Aquel jueves de tarde, trece hombres se encuentran reunidos. La atmósfera está cargada de tensión.
El que dirige (así 1o creen los otros doce) está por tomar e1 gobierno. Y cada uno de ellos está decidido a conseguir el mejor puesto cuando el Rey tome el poder. Dos de los doce ya tuvieron el atrevimiento de pedir que les dieran los mejores puestos en la Administración. Obviamente, con gran disgusto de los otros diez. Cada hombre, silenciosamente, se compara con los demás y se siente convencido de ser más capaz que los otros once.
Imagina que estamos allí… profesamos ser los seguidores del Rey. De modo que nos sentamos allí y tratamos de ignorar nuestro deber. Procuramos por todos los medios ignorar el hecho doloroso, pero evidente, de que hay una obra que hacer, una tarea que ninguno de nosotros quiere cumplir.
Nos reunimos para comer. Obviamente, un siervo debería lavar el polvo de nuestros pies. Pero, esta noche no tenemos siervo. Alguien debe hacer el trabajo, pero ¿quién?
Es obvio que si quieres ser el primer ministro no conviene que te vean haciendo el trabajo denigrante de un siervo. Los soberanos no se ensucian las manos; si uno va a tener un puesto elevado en la jerarquía del palacio, ¡ni pensar en hacer el trabajo típico de un esclavo!
Además, el acto mismo es desagradable. El solo hecho de arrodillarse y lavar los pies empolvados y sudorosos de doce hombres que no tienen ni una décima parte de tu capacidad y clase. ¡Ni pensarlo!
Seguimos esperando, y la situación se vuelve bochornosa. Finalmente, alguien se mueve. Se para, llena la fuente de agua, toma una toalla… Tú y yo tratamos de ver quién es el que por fin se decidió a admitir que no pertenece al linaje especial.

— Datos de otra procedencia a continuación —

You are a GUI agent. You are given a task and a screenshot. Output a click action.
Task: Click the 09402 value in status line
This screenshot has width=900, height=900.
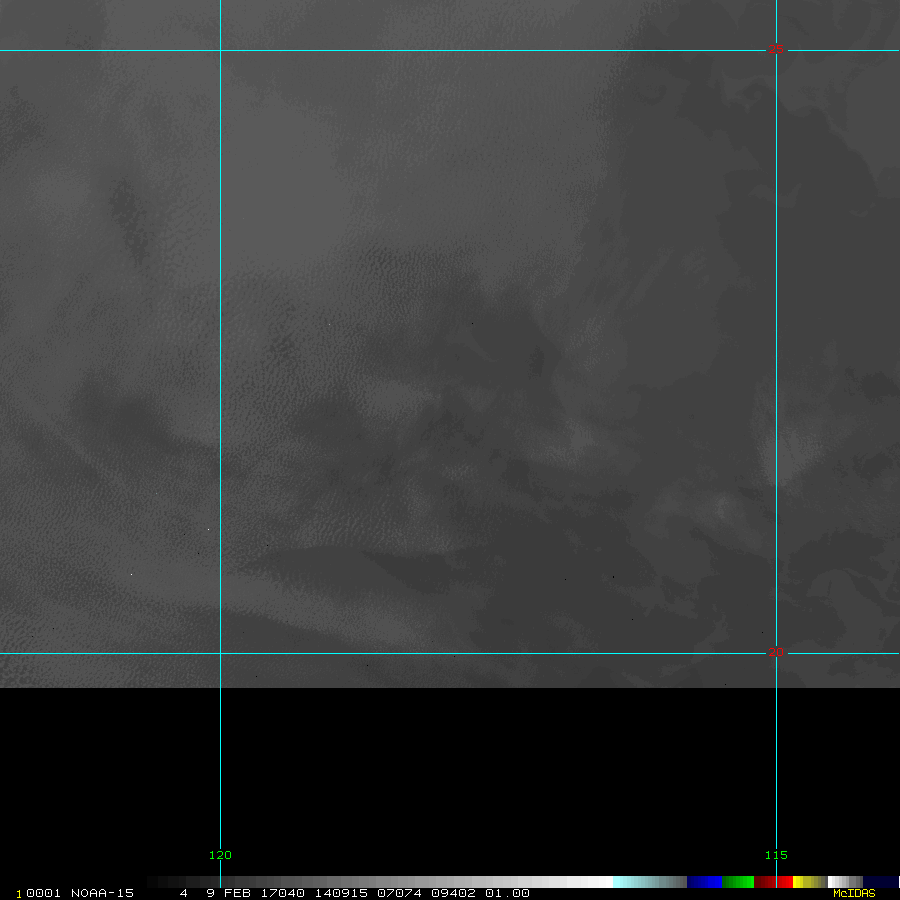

Al instante nos sentimos sorprendidos, y avergonzados. Se trata de nuestro líder, nuestro Rey. Sin decir palabra, se arrodilla ante nosotros y nos lava los pies, uno por uno.
Mudos de asombro, colorados de vergüenza, contemplamos cómo se mueve silenciosamente en su tarea.
¿Te das cuenta, querido colega, de que esta filosofía, la filosofía del aposento alto, contradice casi toda la sabiduría que hoy se acepta?
Pon la otra mejilla; coloca a los otros primero… No cuadra con la forma en que las cosas suceden en la vida real. Y cualquiera que sea tan ingenuo para adoptar seriamente tales principios no llegará muy lejos. Después de todo, ¡fíjate lo que le pasó a Jesús!
Pero ¿me permites sugerir que la sabiduría que hoy se acepta no es muy sabia? Porque, a fin de cuentas, el orgullo terminará en un montón de cenizas, y la humildad será exaltada universalmente.
La verdadera humildad puede provocar hoy una ridícu1a, y hasta violenta, oposición, mientras que la exaltación propia es altamente estimada. Pero los días del orgullo están contados.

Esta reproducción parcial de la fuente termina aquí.